Esta soi-disant “pequena corrupção” instalada em todas as camadas e nichos da nossa sociedade é a marca de água do grande charco denunciado por J. Cravinho ( e outros como M.J. Morgado e ainda outros como alguns sociólogos) e evidenciado ao longo dos anos pelas denúncias públicas que acabaram em absolvições e prescrições que todos conhecem e lembram. Embora seja esse o sinal distintivo da generalizada corrupção moral que sustenta todo um modo de ser português, a política criminal não pode agarrar-se apenas a conceitos de ética e moral cuja defesa compete a todos como sociedade.
A política criminal, nesta área, deve seguir as passadas do caminho apontado por Cravinho e deter-se no que se revela importante: a sindicância de concursos, obras e empreitadas públicas na administração central e local de modo efectivo e sem fazer de conta que se vêem contas, mesmo em tribunais especializados. A sindicância dos contratos de fornecimento de bens e serviços públicos. A sindicância da atribuição de dinheiros públicos a entidades diversas e a sindicância das escolhas políticas. A sindicância da riqueza individual efectiva ( não apenas a nominal) de quem beneficia de contratos com o que é do público, de todos nós portanto.Nesta tarefa sindicante, embora o direito criminal e as suas instâncias de aplicação, tenham muito campo de actuação, nem de perto nem de longe podem substituir a actuação concreta daqueles que em primeira linha a devem praticar: a comunicação social.Nota : o postal foi corrigido por causa de má informação que era dada. No que respeita aos prazos da autorização legislativa para a elaboração de legislação que afectasse a verdade desportiva, pode verificar-se o seguinte:
A lei de corrupção desportiva é o Decreto-Lei nº390/91 de 10 de Outubro e que foi visto e aprovado pelo governo de Cavaco SIlva, tendo Laborinho Lúcio e Roberto Carneiro como ministros. Tal legislação foi promulgado em 24.9.01 e publicado em 10.10.01.

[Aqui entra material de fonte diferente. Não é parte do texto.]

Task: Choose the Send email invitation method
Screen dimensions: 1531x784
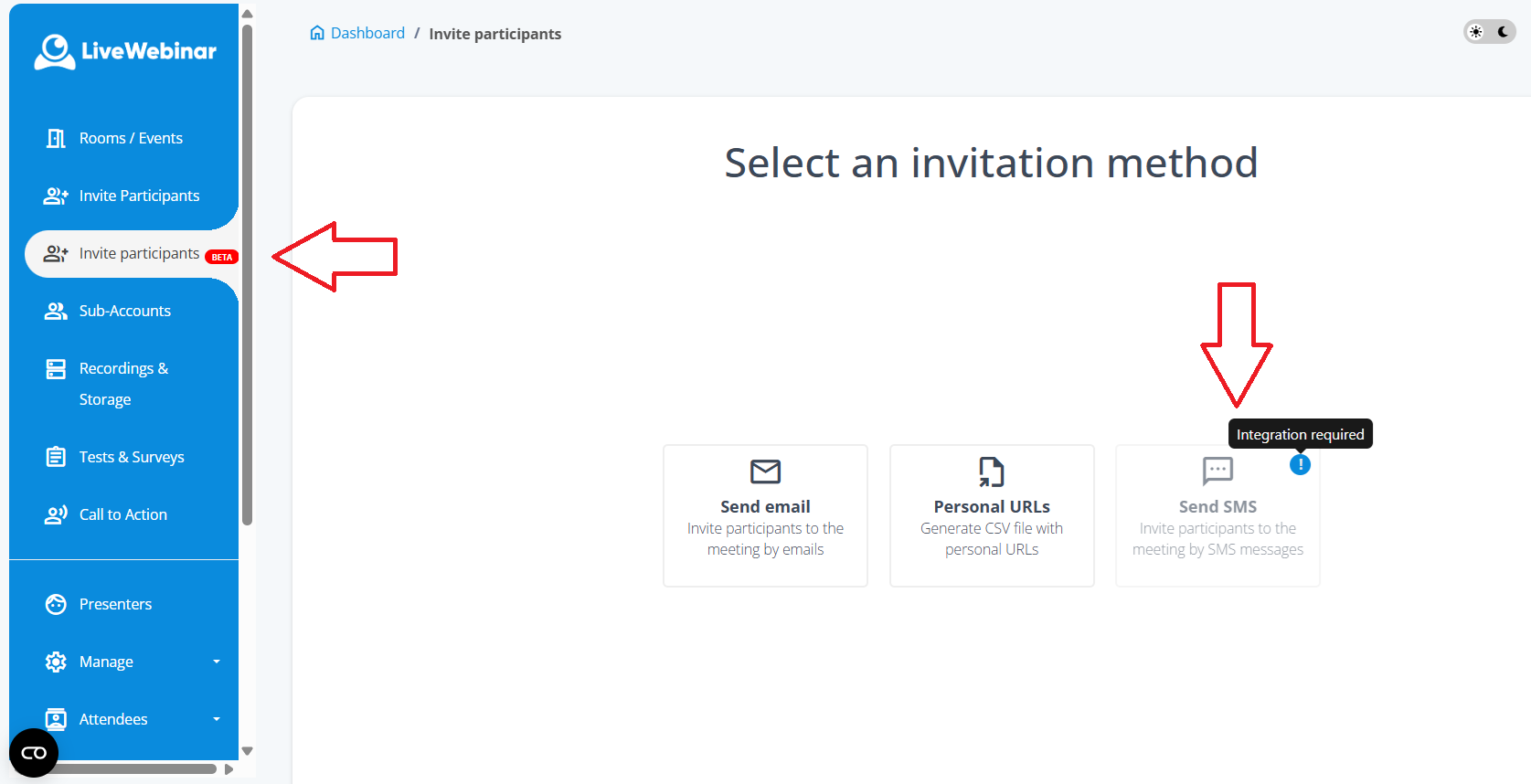Action: point(765,515)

Esse decreto-lei foi publicado no uso da autorização legislativa concedida pelo artº 1º da Lei 49/91 de 3 de Agosto de 1991.

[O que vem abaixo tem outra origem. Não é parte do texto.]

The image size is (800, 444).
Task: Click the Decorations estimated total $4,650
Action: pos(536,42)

Este diploma autorizou o Governo de então a legislar sobre comportamentos que afectem a verdade e a lealdade da competição desportiva e a qualificá-los como crime.
O prazo da autorização legislativa era de 90 dias. A referida lei foi aprovada em 18.6.1991 e publicada em 3.8.1991. Aparentemente, a eventual inconstitucionalidade nada tem a ver com o prazo, ao contrário do que escrevi...
O prazo de 90 dias, aparentemente expiraria em 3 de Novembro de 1991.
Ora o DL 390/91 foi publicado em 10.10 1991. Está feita a correcção, mas não fica esclarecido o motivo da eventual inconstitucionalidade aventado por Gomes Canotilho. Who knows better?!